--- The task ---
Look through the records that follow. Copy every line containing the word "agent".
-------------------------
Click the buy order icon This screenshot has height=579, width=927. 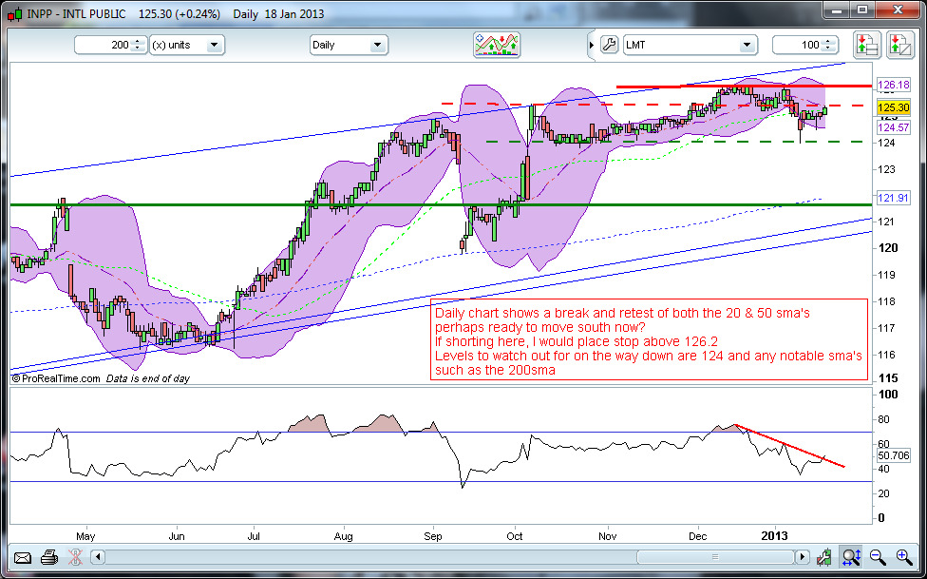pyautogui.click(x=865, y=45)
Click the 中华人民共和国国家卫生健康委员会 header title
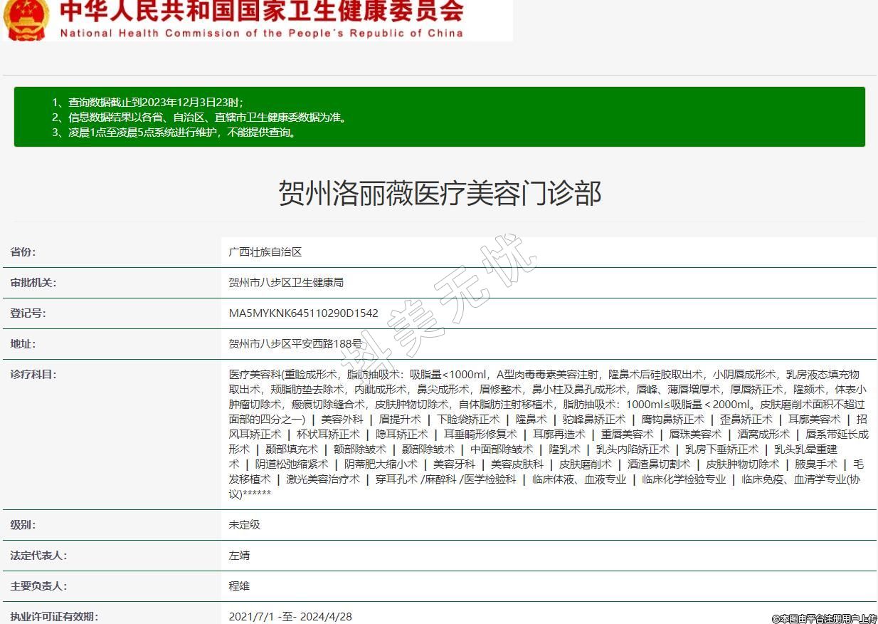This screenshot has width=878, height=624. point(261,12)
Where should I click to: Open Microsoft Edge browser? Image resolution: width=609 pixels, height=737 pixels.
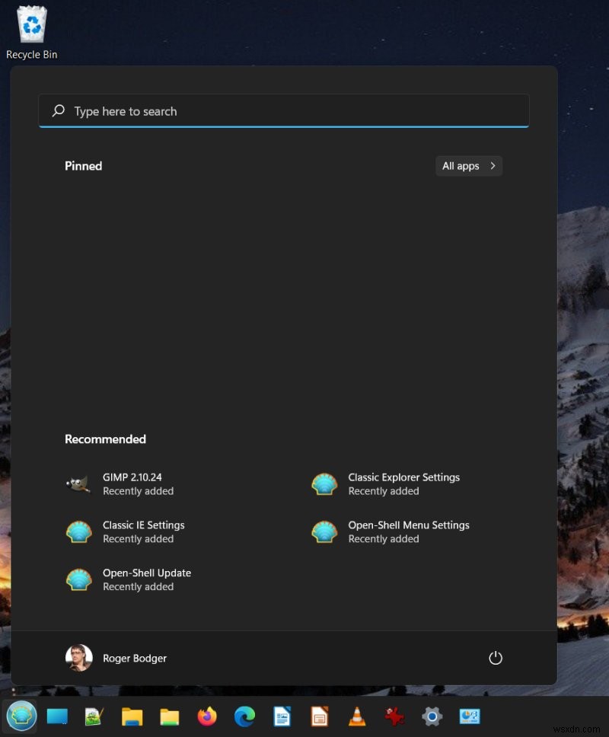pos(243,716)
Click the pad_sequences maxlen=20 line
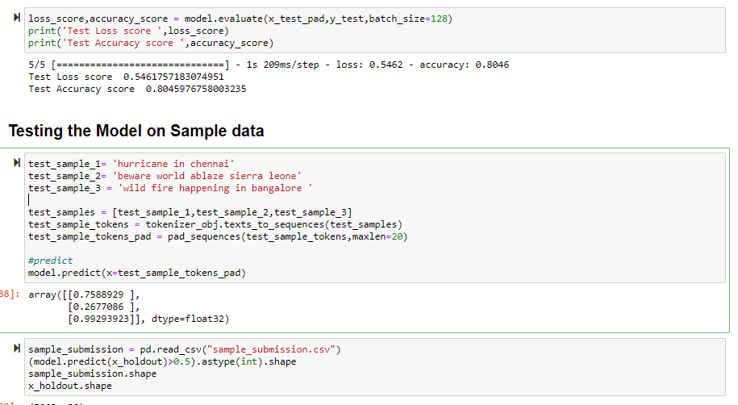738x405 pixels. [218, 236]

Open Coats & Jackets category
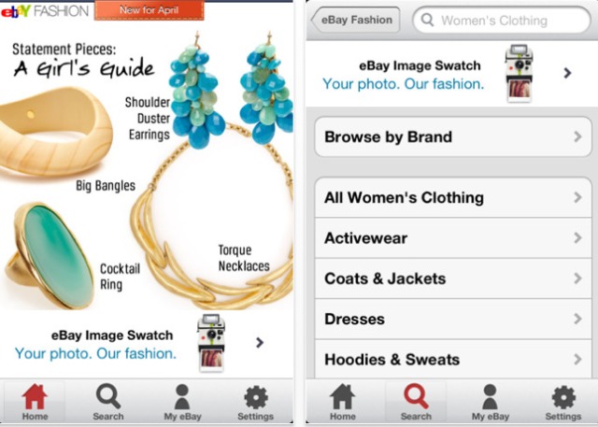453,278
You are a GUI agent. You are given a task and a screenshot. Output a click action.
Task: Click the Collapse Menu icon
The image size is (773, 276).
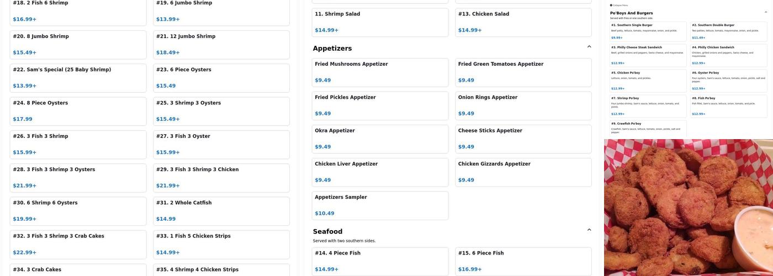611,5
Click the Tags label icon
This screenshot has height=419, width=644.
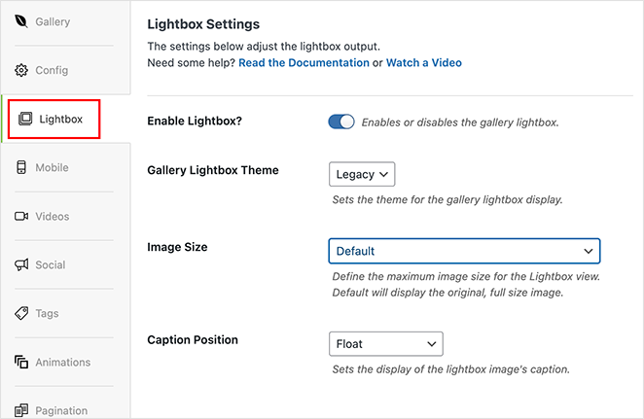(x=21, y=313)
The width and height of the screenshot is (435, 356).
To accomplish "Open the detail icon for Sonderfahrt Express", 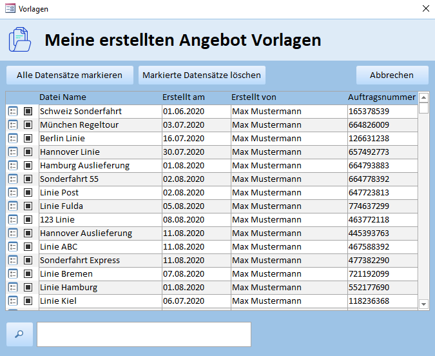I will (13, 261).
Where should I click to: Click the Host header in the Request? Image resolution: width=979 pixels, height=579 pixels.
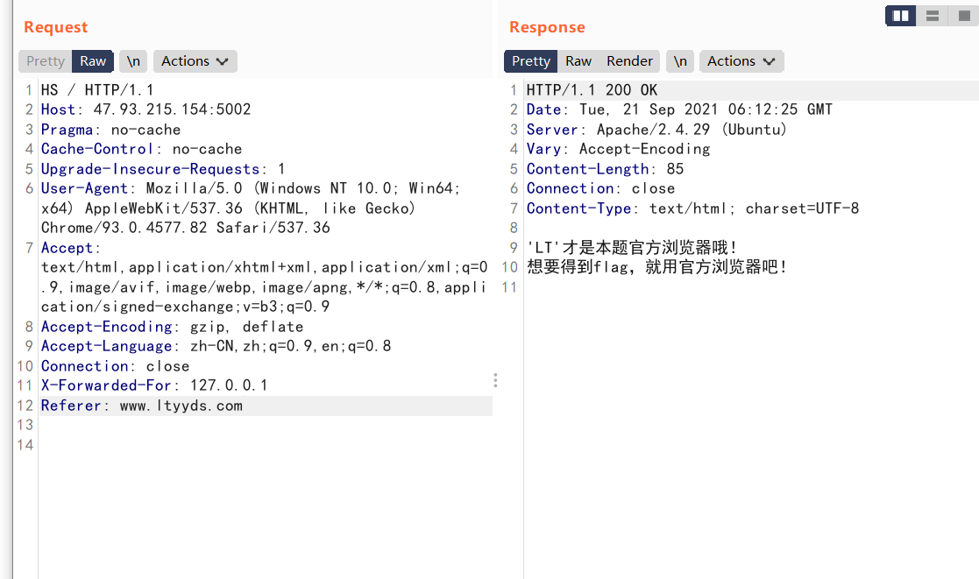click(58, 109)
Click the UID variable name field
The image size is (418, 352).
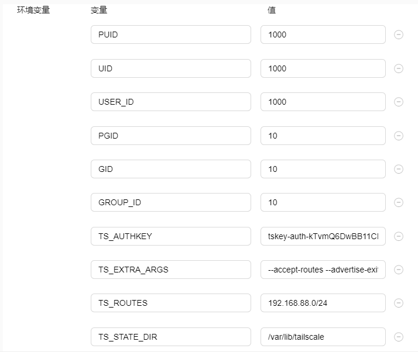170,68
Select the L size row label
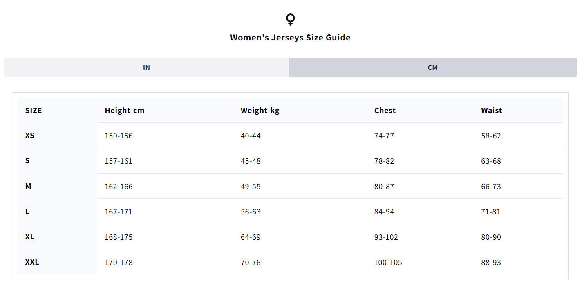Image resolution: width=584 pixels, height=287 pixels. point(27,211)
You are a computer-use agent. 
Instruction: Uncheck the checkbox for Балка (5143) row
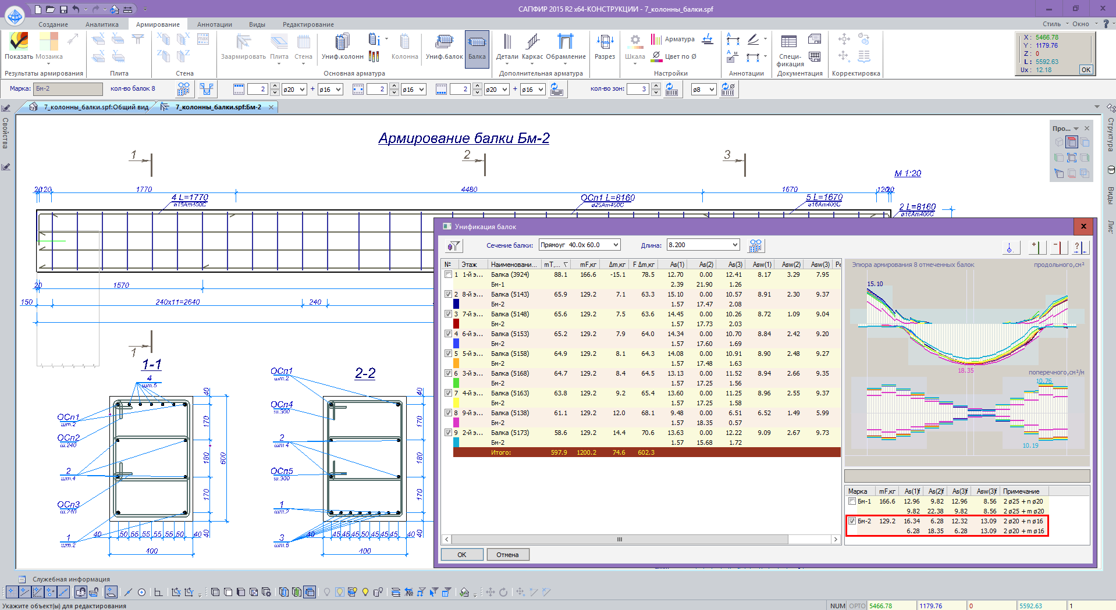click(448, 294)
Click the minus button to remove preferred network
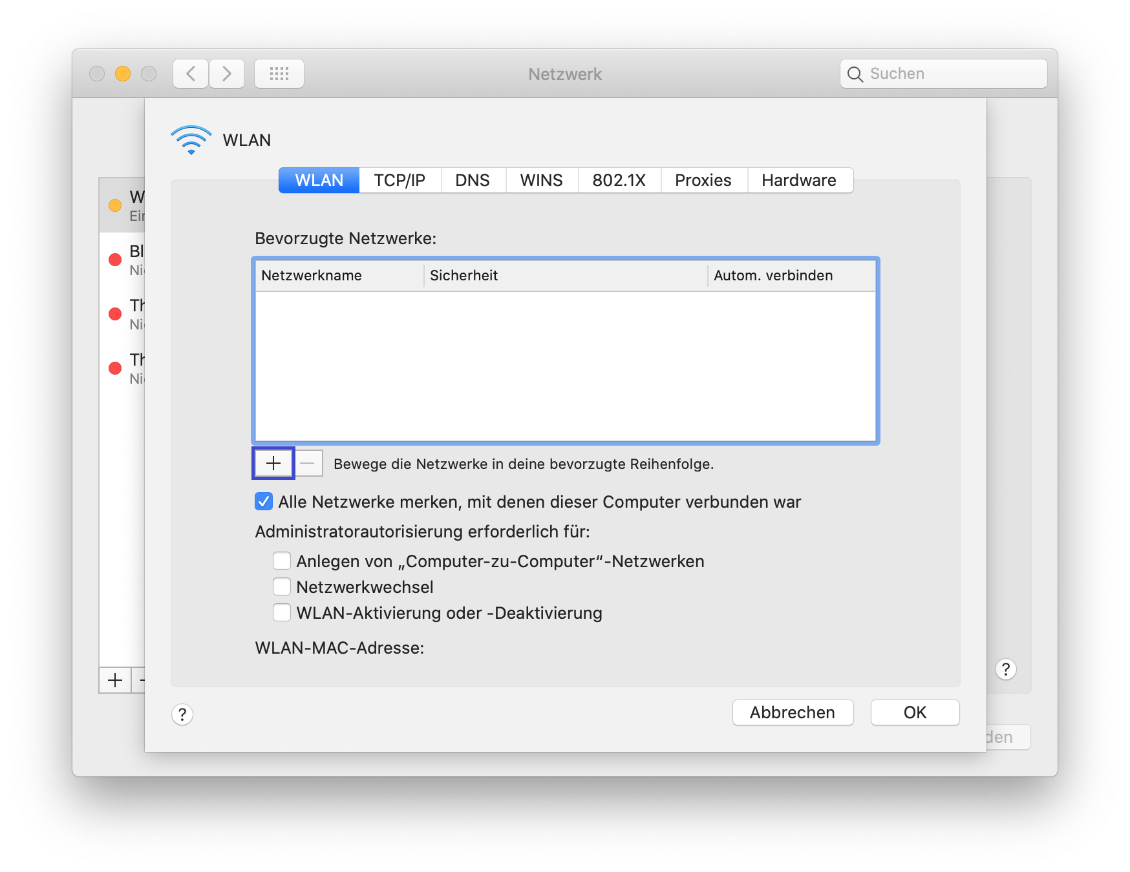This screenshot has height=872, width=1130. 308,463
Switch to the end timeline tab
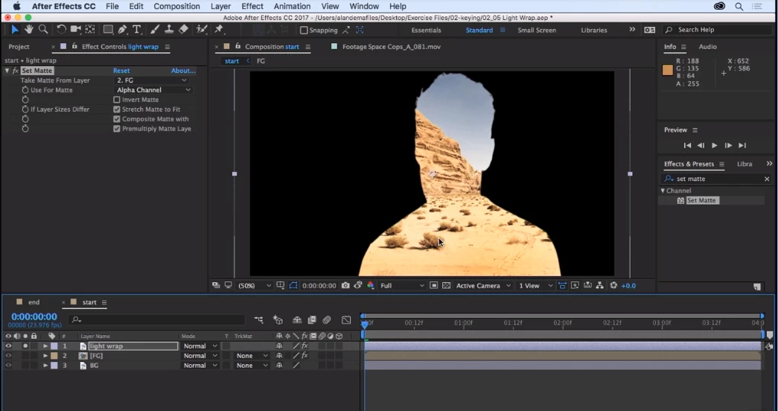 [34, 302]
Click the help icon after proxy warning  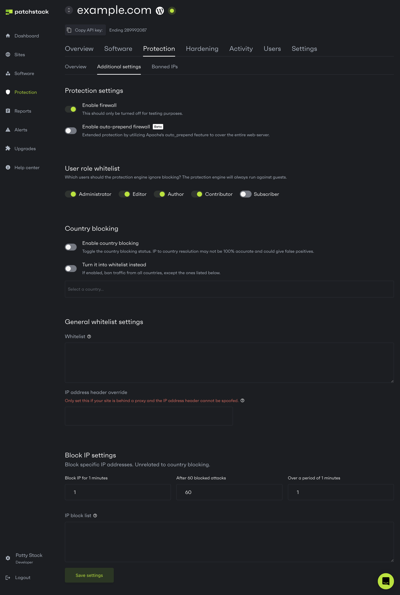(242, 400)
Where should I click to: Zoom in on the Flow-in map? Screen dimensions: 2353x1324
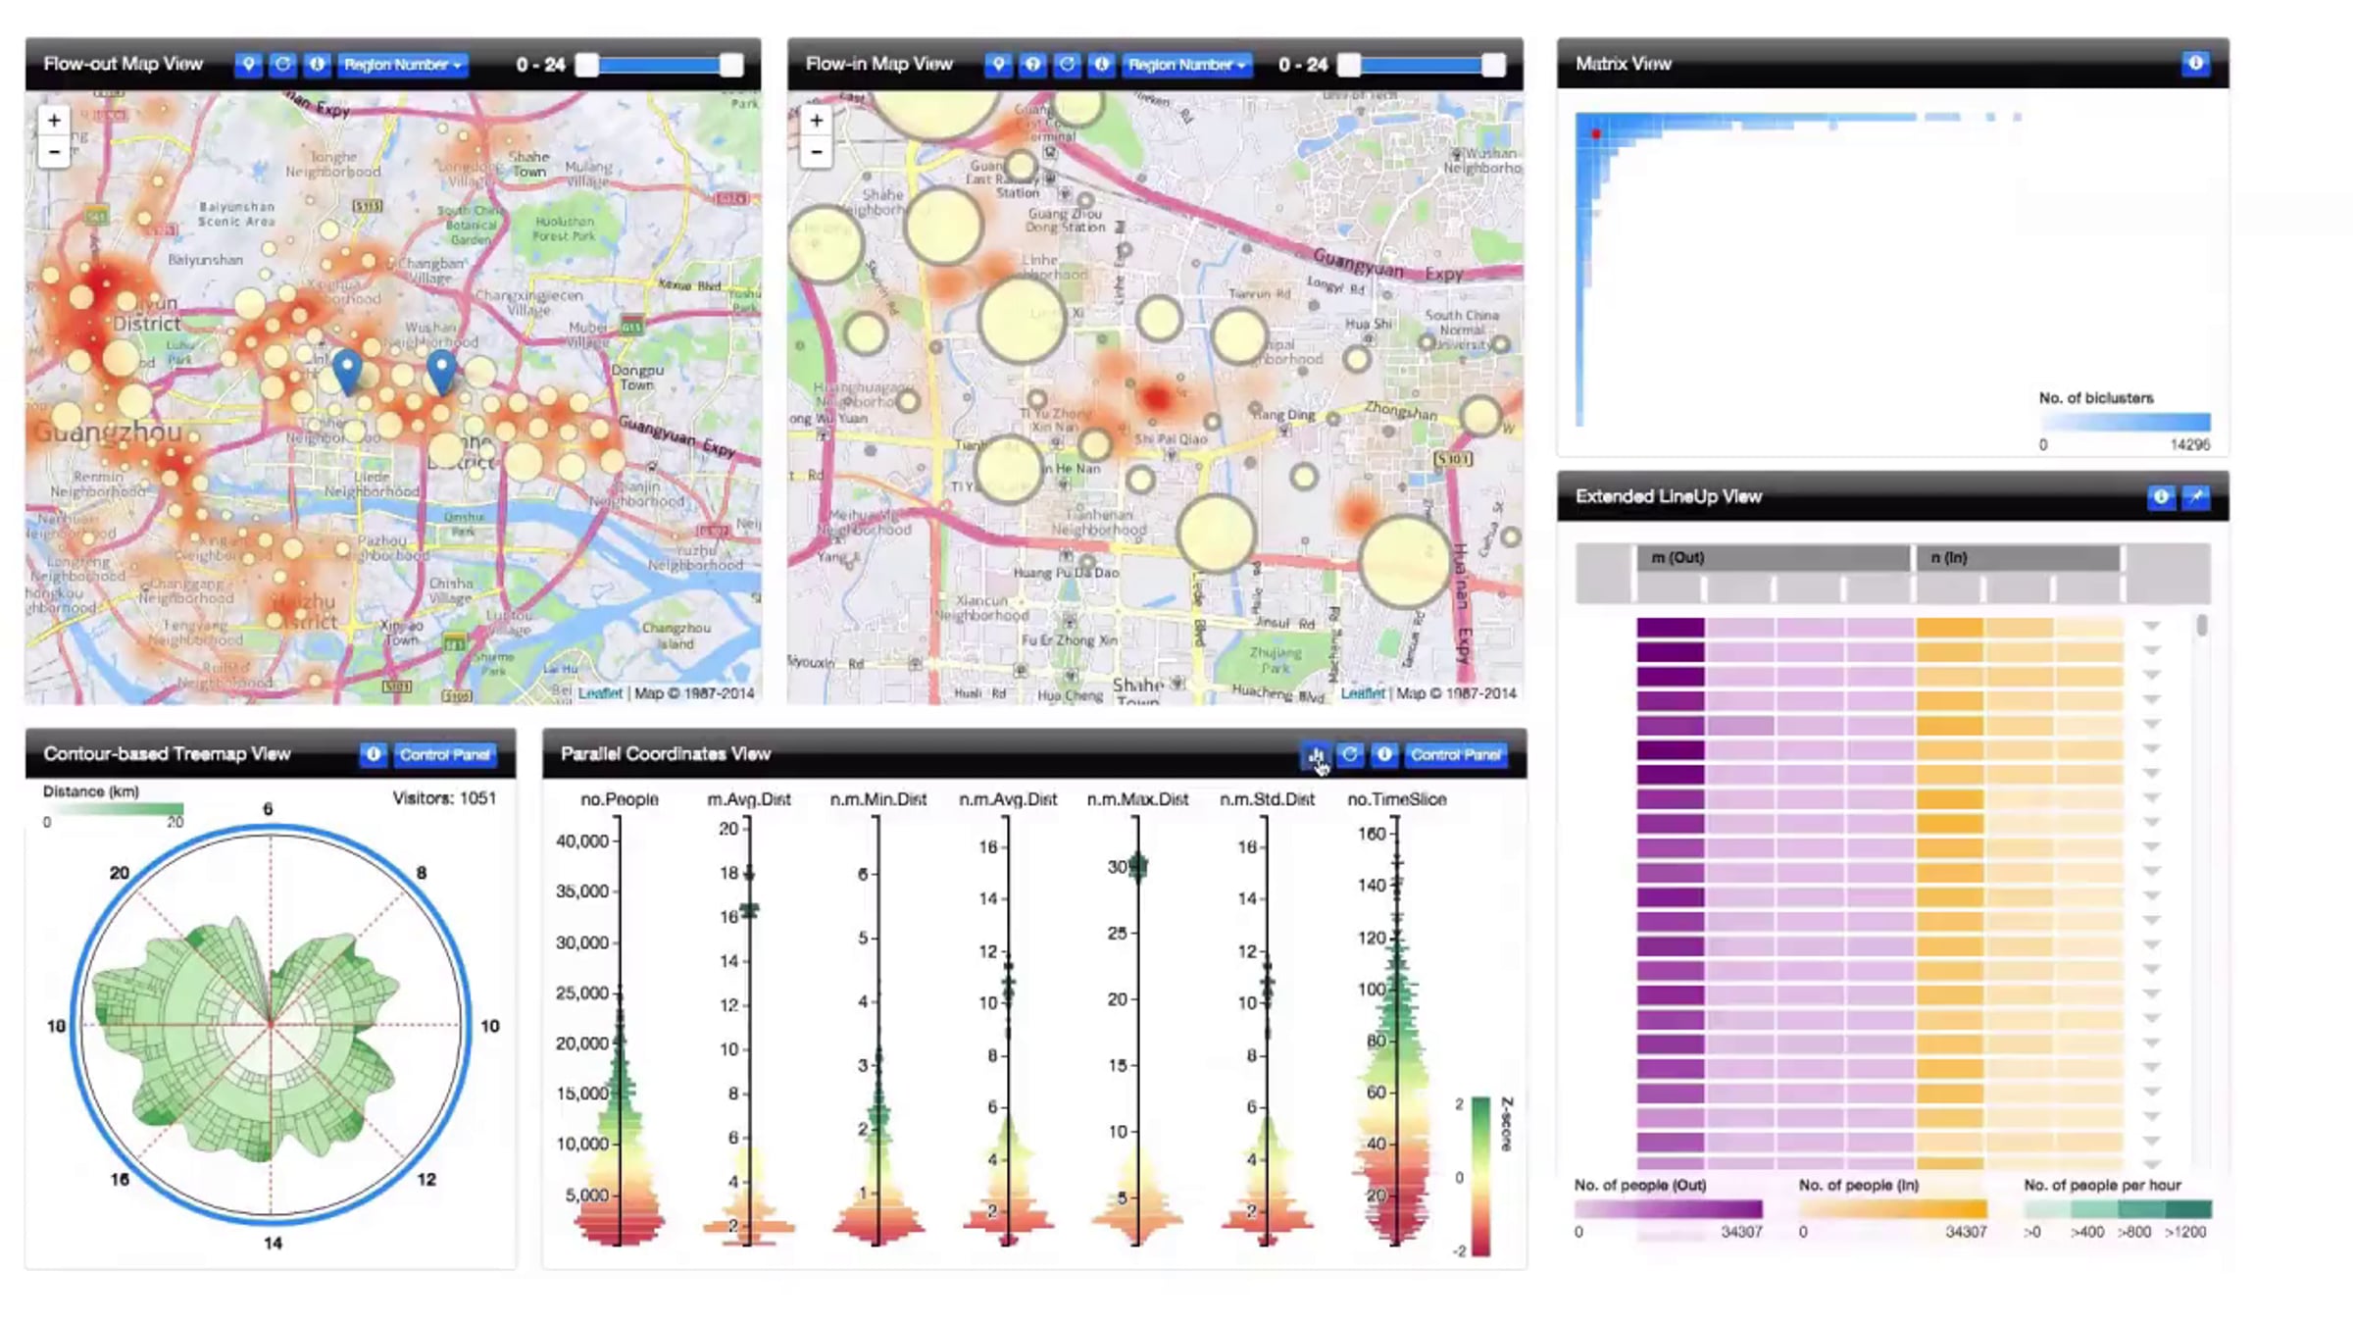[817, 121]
-------------------------
--- Completed task ---
You are a GUI agent. You are given a task and a screenshot. Output a click action.
You are a computer-use agent. 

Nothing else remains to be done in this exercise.